* Objective 1 *
How old was Manny Farber when he died, according to the tribute to him?
* Objective 2 *
Continue the tribute to Manny Farber from the point where it stops.

* Text to read *
• • • • •

Manny Farber, RIP
Manny Farber, who just died at age 91, was one of the most influential critics of the last century. He was an extremely opinionated writer, which means, naturally, that I had enormous disagreements with him; he denounced some great films and praised some poor ones, and at times his prose veered from the idiosyncratic to the incoherent. But that's not what was important about him. Farber gave a vocabulary to everyone eager to knock down those walls separating "high" culture from "low." In essays like "Underground Films" and "White Elephant Art vs. Termite Art" and in appreciations of filmmakers as diverse as Val Lewton and Don Siegel, he denounced overblown, self-satisfied Art-with-a-capital-A and celebrated well-crafted detritus:
The best examples of termite art appear in places other than films, where the spotlight of culture is no where in evidence, so that the craftsmen can be ornery, wasteful, stubbornly self-involved, doing go-for-broke art and not caring what comes of it. The occasional newspaper column by a hard-work specialist caught up by an exciting event (Joe Alsop or Ted Lewis, during a presidential election), or a fireball technician reawakened during a pennant playoff that brings on stage his favorite villains (Dick Young); the TV production of The Iceman Cometh, with its great examples of slothful-buzzing acting by Myron McCormak, Jason Robards, et al.; the last few detective novels of Ross MacDonald and most of Raymond Chandler's ant-crawling verbosity and sober fact-pointing in the letters compiled years back in a slightly noticed book that is a fine running example of popular criticism; the TV debating of William Buckley, before he relinquished his tangential, counter-attacking skill and took to flying into propeller blades of issues, like James Meredith's Ole Miss-adventures.

• • • • •

* Data *
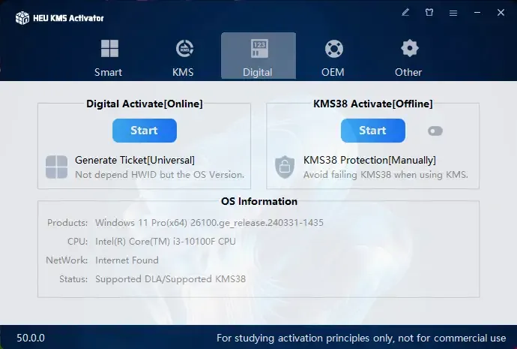The image size is (517, 349).
Task: Click the Generate Ticket Windows icon
Action: [x=57, y=167]
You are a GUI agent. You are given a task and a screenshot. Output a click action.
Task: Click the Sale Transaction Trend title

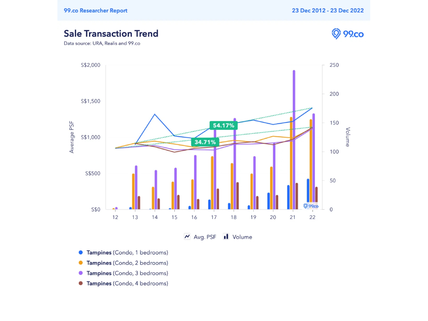[x=111, y=34]
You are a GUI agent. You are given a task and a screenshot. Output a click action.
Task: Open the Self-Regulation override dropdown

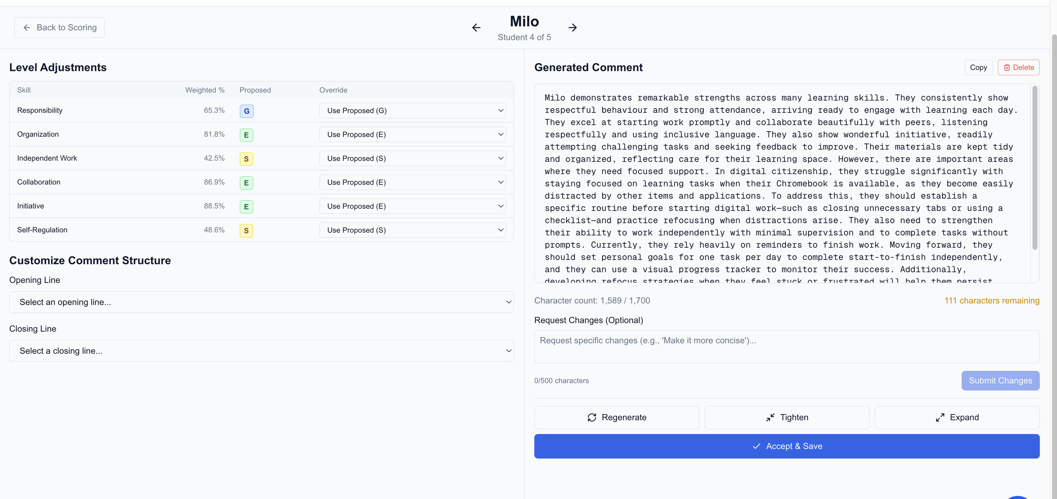(x=412, y=230)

• • • • •

* Reply 1 *
He was 91.

* Reply 2 *
This is all old hat now, of course, but such attitudes were liberating in the '40s, '50s, and '60s; they helped pave the way for a day when much of the intelligentsia assumes as a matter of course that a video game or a comic book might have more merit than a Merchant-Ivory picture. And Farber wasn't some philistine engaged in cheap reverse snobbery: He also championed some of the most challenging avant-garde efforts of the era. The man practiced what he preached, too—after years of writing for The New Republic, The New Leader, and other places where the spotlight of culture was very much in evidence, he…well, I'll let J. Hoberman tell the tale:
he signed on as the movie reviewer for a second-string strokebook, Cavalier. (According to Greg Ford, who helped Farber assemble his one anthology, Negative Space, Farber never bothered to save these pieces, which then had to be excavated from Times Square backdate magazine stores.)
And then he jumped to Artforum. These juxtapositions might not seem unusual in the Internet era, when roughly a third of you are reading this with a New Republic story open in one tab and a porn site up in another. You'll have to trust me when I tell you that this is not an ordinary career path.
Farber was also an acclaimed painter, a part of his life that eventually edged his criticism aside. I have to admit I thought he'd died long ago. I'm glad to hear he made it to 91.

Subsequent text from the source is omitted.